● TASK INPUTS
■ ■ ■

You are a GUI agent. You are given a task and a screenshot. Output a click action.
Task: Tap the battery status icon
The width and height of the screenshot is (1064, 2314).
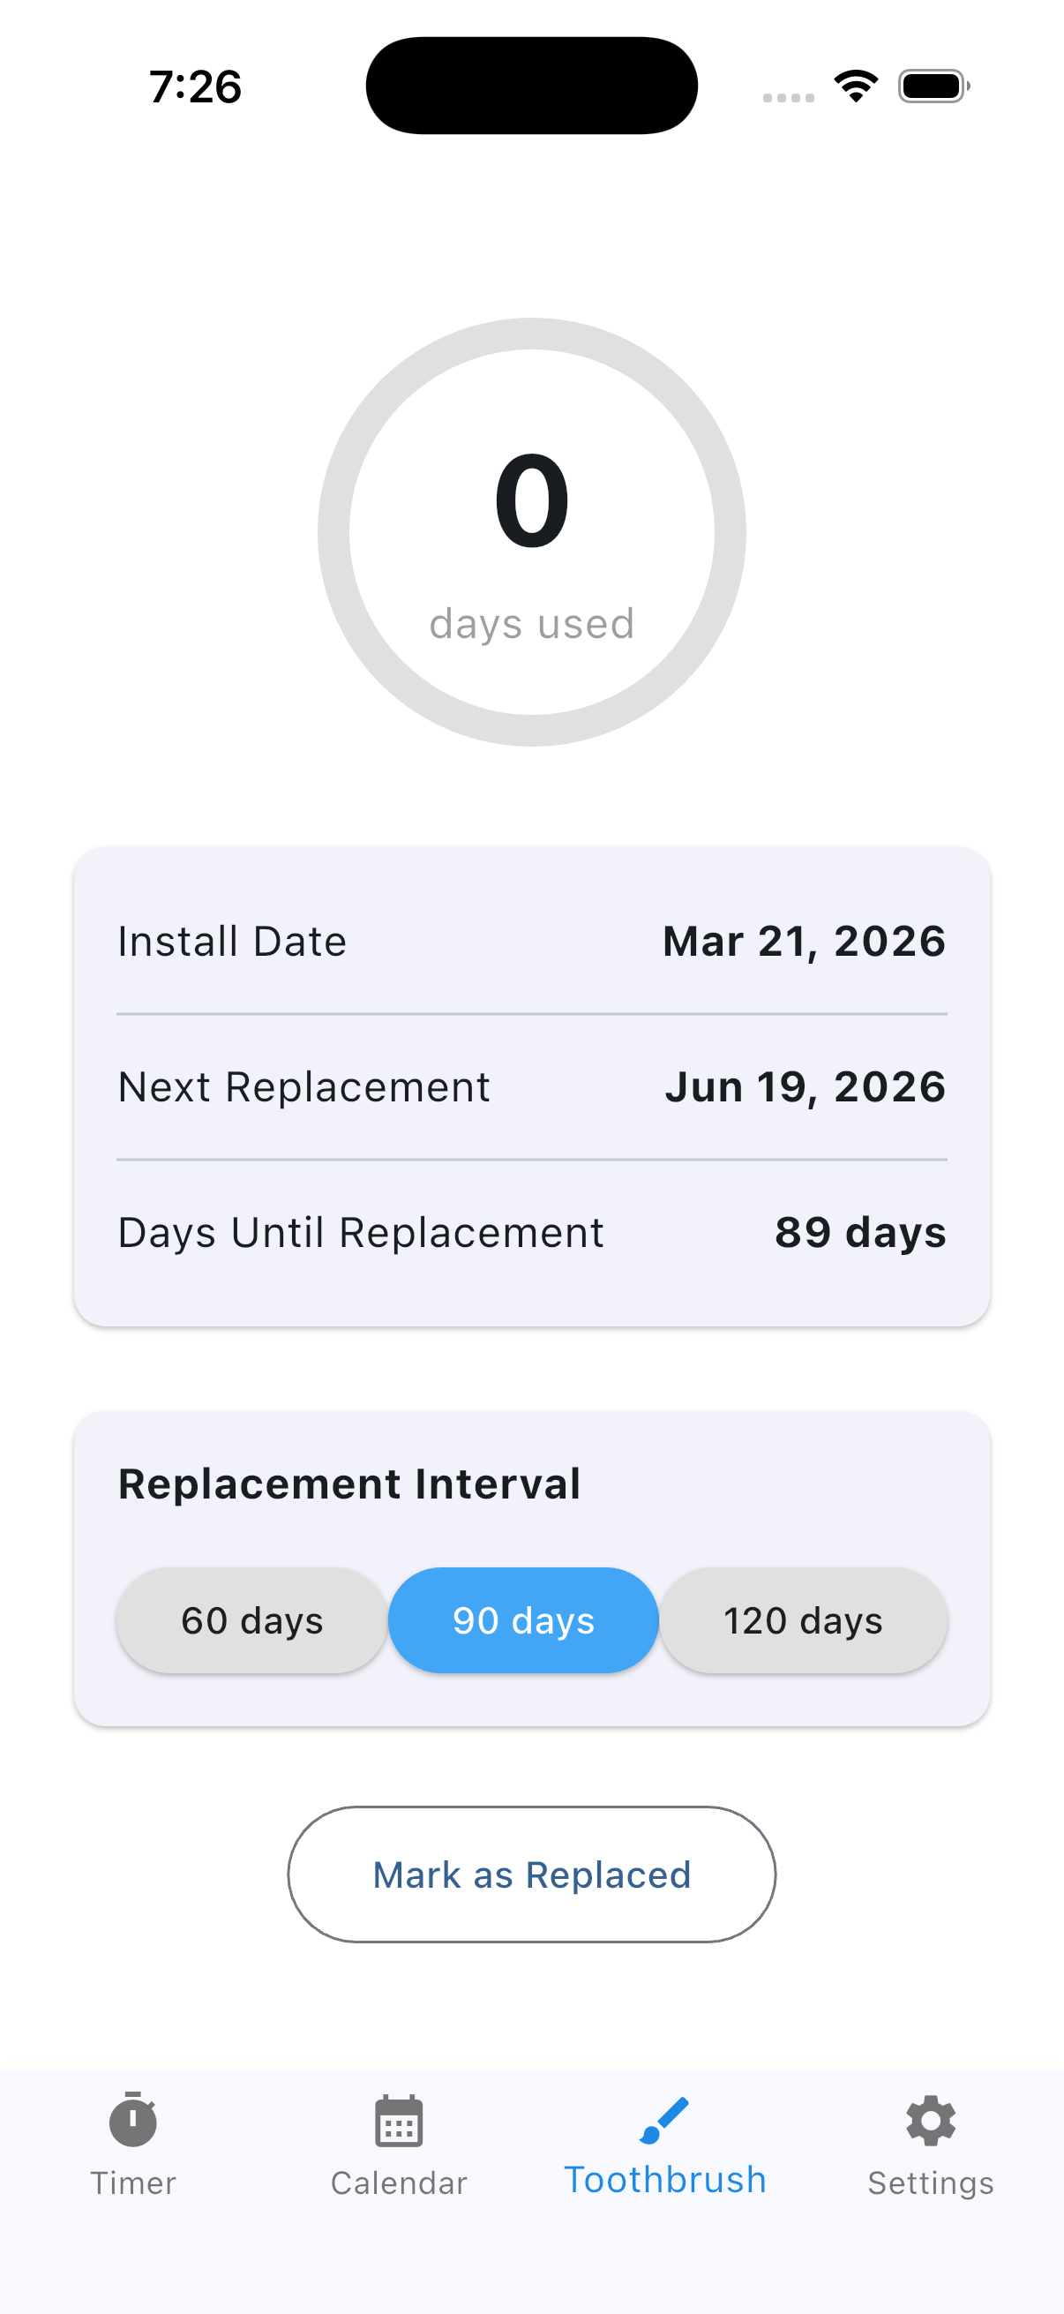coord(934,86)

■ ■ ■

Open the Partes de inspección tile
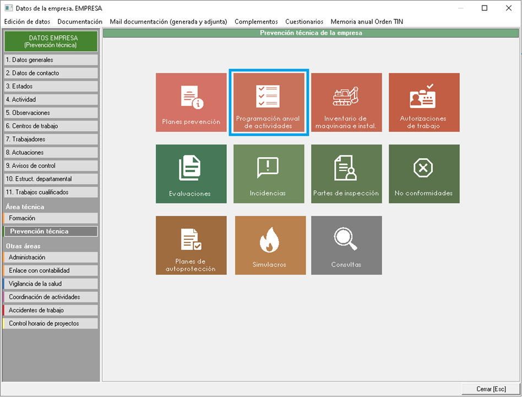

■ ■ ■

● EXERCISE INSTRUCTIONS
Copy the listing word for word, from the line containing "You are a GUI" through the line containing "coord(934,86)", with both of those lines included. Omit the pictures.

● EXERCISE RESULT
You are a GUI agent. You are given a task and a screenshot. Output a click action.
Task: Tap the battery status icon
The width and height of the screenshot is (1064, 2314).
coord(934,86)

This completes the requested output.